On the other end of the spectrum, here I am trying to understand a paper written by my own tutor, and I can just tweet this post to him and he can tell me whether I’m asking the ‘right’ questions about it 😉
I came to the paper with the question ‘why has David asked us to read this paper?’. On reading the abstract my question became ‘will this explain David’s own approach to teaching?’. Then on finishing the paper my question was: ‘is David conceptualising ‘understanding’ as a mindful negotiation of interpretations?’, and ‘why does this approach appeal to me personally?’
In answer to the final question I wondered whether it is because of its slipperiness; its propensity to evade capture and measurement and therefore its subversiveness. I’ve always found other people’s minds highly mysterious so an interpretivist perspective comes naturally 😉
Thanks for this Lindsay. I think I might drip feed some comments.
On the possibility of an insight into my own teaching? I’d like to think so.
Look at how my friend Mark Jonas describes his own teaching style on his profile page here:
I sort of wish I’d written that!
On reflection I might have put the main thesis more strongly: that the curriculum, or scheme, is part of the ‘materiality’ of the learning event, and is essentially inevitable, but also has anti-educational implications. I like that tension.

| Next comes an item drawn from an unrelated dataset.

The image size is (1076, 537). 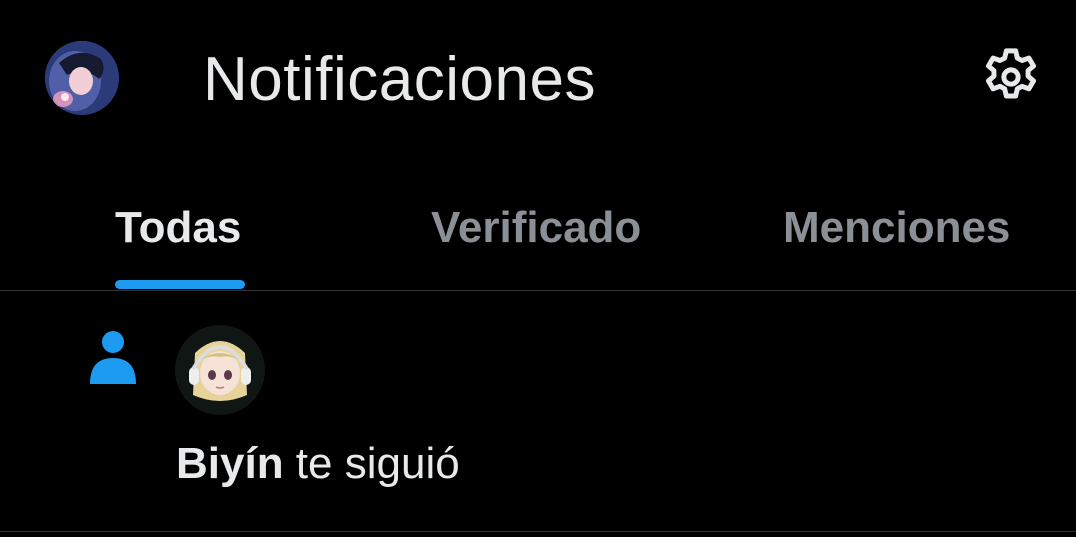 I want to click on follower-avatar, so click(x=220, y=370).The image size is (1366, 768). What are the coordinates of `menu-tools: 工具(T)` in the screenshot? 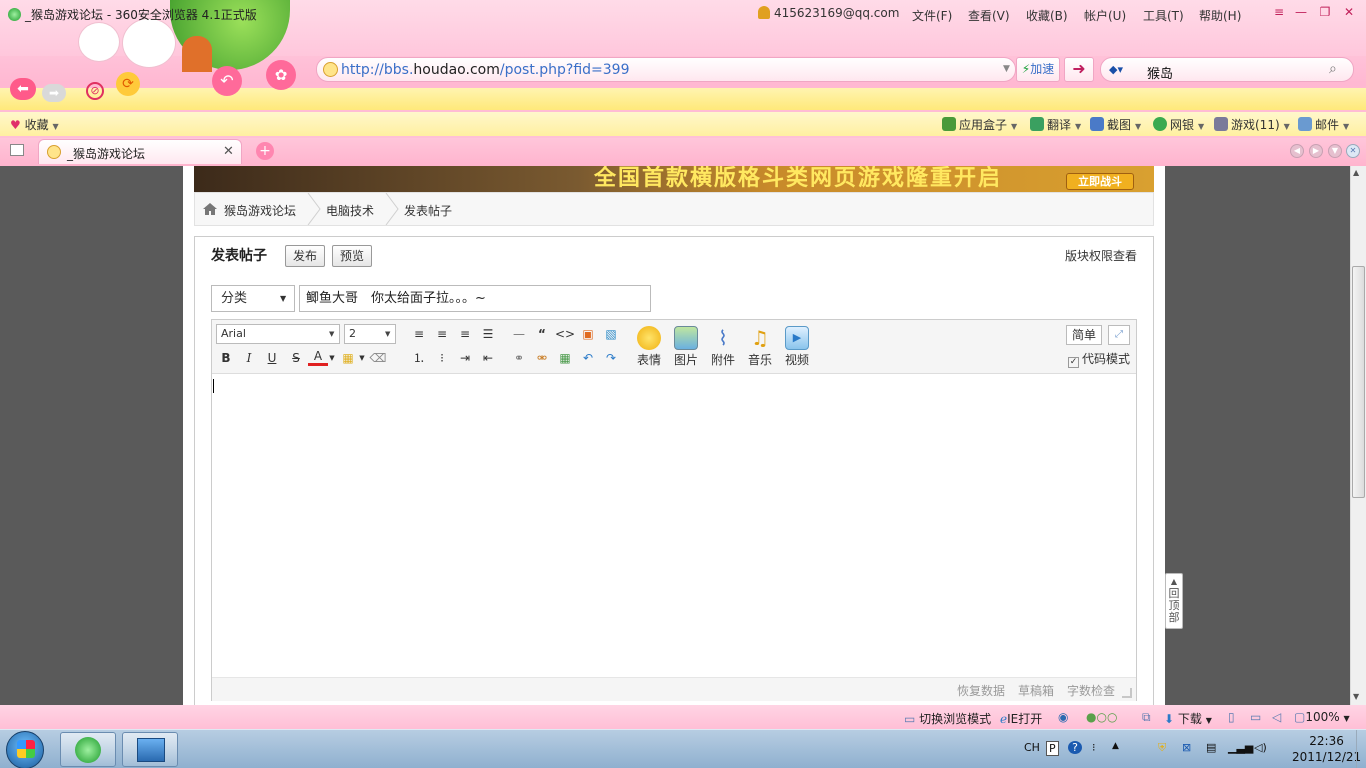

I think that’s the interesting thing – that what the author might see as their main thesis might not be what the reader finds the most thought-provoking. But I’m looking at the paper on two different levels; on one level I clearly see the above as the main point, but on the level of a student of yours thinking about how I read and respond to the text… that’s something different. And I think when we’re explicitly in the simultaneous position of teaching (about teaching and learning) and learning about teaching, there are always at least two possible levels (or angles, to use another metaphor) of engagement with learning objects, and often many more.
Mark Jonas looks like a good person to know. Is there anything he’s written that you’d recommend I read? His presentations look more immediately relevant to me than the papers, but I thought the stuff about cultivating “just lives and a liberating, authentic, and dynamic classroom practice” resonates with my thesis topic.